Good. He just won his baseball championship.

Sorry.

Can you hold on a second?

(SIGHS)

Mrs. Kim, I have to tell you, people have been talking...

He's just young man, 90% hormone.

And what about you?

Don't you know shoulder is gateway to rest of body?

I don't think we're talking about the same thing.

I hear you make a wonderful galbijjim.

Did I say that right?

Galbijjim.

Galbijjim.

Galbijjim.

Galbijjim.

Both: Galbijjim.

Well, everyone is raving about it.

Yes, thank you.

It's a very special recipe.

Take long time to make, but worth every minute.

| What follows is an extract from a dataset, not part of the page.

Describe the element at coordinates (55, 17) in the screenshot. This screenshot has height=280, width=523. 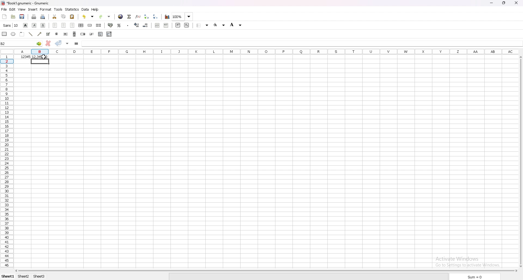
I see `cut` at that location.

Mrs. Kim, have you seen Jung?

Why, what happen?

He said he was going to get some more chairs and...

I can help. Excuse us, Pastor Nina.

Of course.

Galbijjim.

Galbijjim.

(LAUGHING)

(GASPS) Jung.

Jeanie.

Get out of there right now.

Now!

(MRS. PARK MUTTERING IN KOREAN)

Okay. So, hear me out...

(GROANS)

Umma.

Umma!
(BANGING ON DOOR)

It's not what it looks like.

"Looked" like.

(SIGHS)

(SIGHS)

Mrs. Kim.

Excuse me.

(SPEAKING IN KOREAN)

Mrs. Kim, I wanted to talk to you about Jung, if that's okay.

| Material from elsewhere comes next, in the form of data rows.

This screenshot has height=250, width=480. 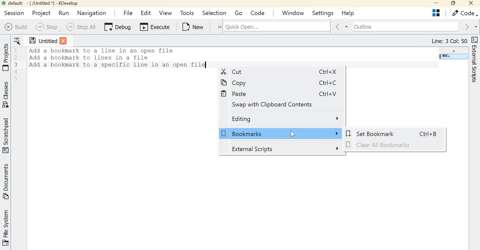 What do you see at coordinates (118, 58) in the screenshot?
I see `Text` at bounding box center [118, 58].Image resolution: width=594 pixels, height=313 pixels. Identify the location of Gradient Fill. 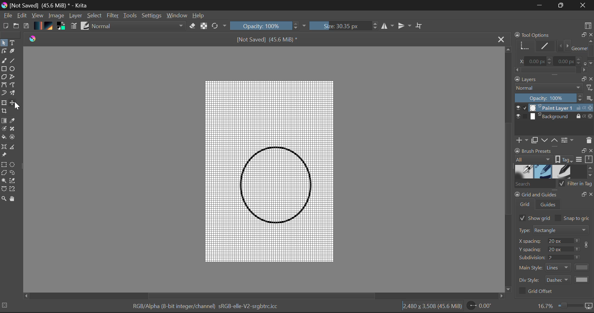
(4, 120). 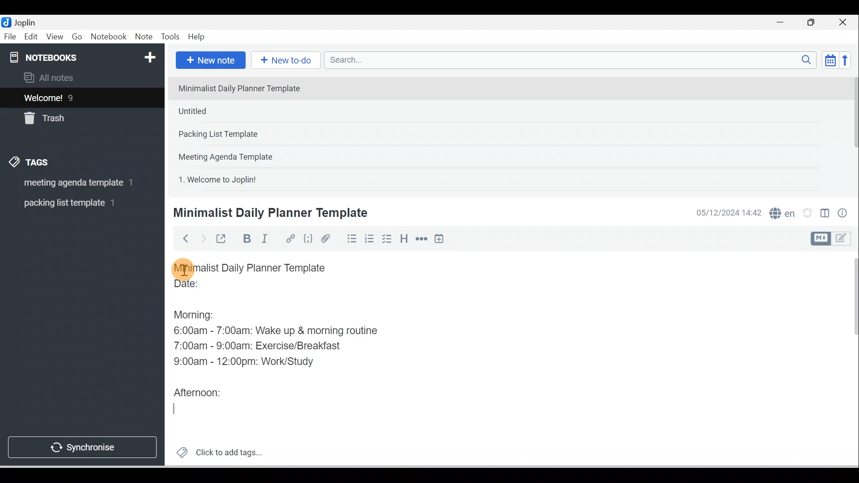 What do you see at coordinates (806, 213) in the screenshot?
I see `Set alarm` at bounding box center [806, 213].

Don't worry, I take care of everything.

I haven't asked you anything yet.

Don't have to, I was there. I see everything.

What did you see?

What you think I see?

I didn't know you saw anything.

Then why you ask what I see?

Because you said you saw something.

No, I think you say that to me.

I was just wanted to ask you if you think Jung would be interested in mentoring some of the youth group.

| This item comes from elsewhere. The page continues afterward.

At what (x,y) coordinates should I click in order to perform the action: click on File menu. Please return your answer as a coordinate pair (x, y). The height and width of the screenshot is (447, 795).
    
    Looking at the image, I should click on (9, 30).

The kids seem to really like him.

Oh.

So, what do you think?

Jung is a good boy, but I don't think youth should look up to him.

Not look down at him, but maybe just look straight at him.

You understand?

Not really, but if you could ask him, that would be great.

Yeah, but answer is probably no.

Okay. Well, I'm...

I'm gonna... Uh, I'm gonna...

(SIGHS)

(SCOFFING) Trouble-make.

Sorry.

That's it.

Okay.

And I'll get a pack of spearmint gum.

Or maybe peppermint would be better?

Sure. Whatever.

Ooh! What's wintermint like?

It's gum. Take a chance.

You're... You're right.

Thank you.

Much better. I think I flush evil away now.

That's great.

(EXHALES)

Uh, Janet.

Maybe I don't always say, but you is right.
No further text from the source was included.